Welcome to Kubernetes RBAC.

Kubernetes RBAC is a feature that allows for granular filtering of user actions within an AKS cluster. It allows you to assign specific permissions to users or user groups. For example, you can allow them to create resources, modify resources, or view logs from running application workloads. These permissions can be scoped to a single namespace or applied to the entire cluster.

To set up Kubernetes RBAC, you first define user permissions as a Role. Roles grant permissions within a namespace, while ClusterRoles are used to grant permissions across the entire cluster or to cluster resources outside the namespace. Roles are then assigned to users with RoleBindings or ClusterRoleBindings.

If your AKS cluster is integrated with Azure AD, a RoleBinding grants permissions defined in the role to Azure AD users to perform actions within the cluster. A ClusterRoleBinding grants that access cluster-wide. It's important to note that Kubernetes roles only grant permissions and do not deny them.

Kubernetes also uses service accounts, which are one of the primary user types in Kubernetes. Service accounts are created and managed by the Kubernetes API and are stored as Kubernetes secrets. They can be used by authorized pods to communicate with the API server.

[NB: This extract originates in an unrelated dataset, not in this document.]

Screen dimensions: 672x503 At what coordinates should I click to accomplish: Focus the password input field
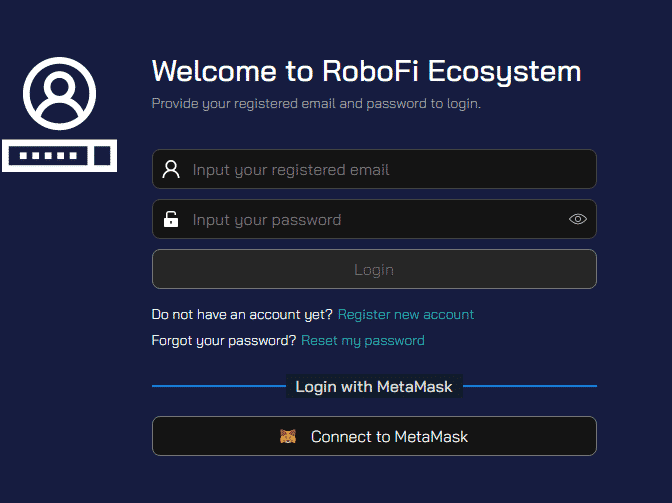(374, 219)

So the key takeaway here is that Kubernetes RBAC allows for granular filtering of user actions within an AKS cluster by assigning specific permissions to users or user groups, scoping those permissions to a single namespace or the entire cluster, and using roles, rolebindings and clusterrolebindings to assign those permissions. Additionally, AKS uses service accounts to authenticate pods and can also be integrated with Azure AD for user authentication.